**Work to do**
Rewrite the listing from the line containing "Task: Pick the" through its final line as a numbered list, leaving out any blank lines.

**Provided records**
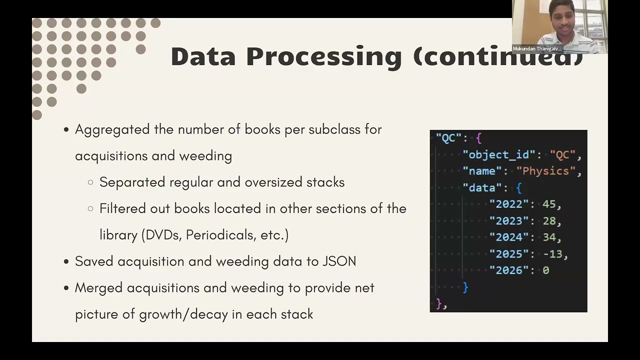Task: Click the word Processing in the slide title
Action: coord(324,56)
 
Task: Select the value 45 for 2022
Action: coord(549,204)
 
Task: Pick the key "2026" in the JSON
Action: coord(509,270)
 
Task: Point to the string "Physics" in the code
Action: coord(546,171)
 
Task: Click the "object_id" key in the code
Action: coord(499,154)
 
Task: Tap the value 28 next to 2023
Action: coord(549,220)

**The output**
1. Task: Pick the key "2026" in the JSON
2. Action: coord(509,270)
3. Task: Point to the string "Physics" in the code
4. Action: coord(546,171)
5. Task: Click the "object_id" key in the code
6. Action: coord(499,154)
7. Task: Tap the value 28 next to 2023
8. Action: coord(549,220)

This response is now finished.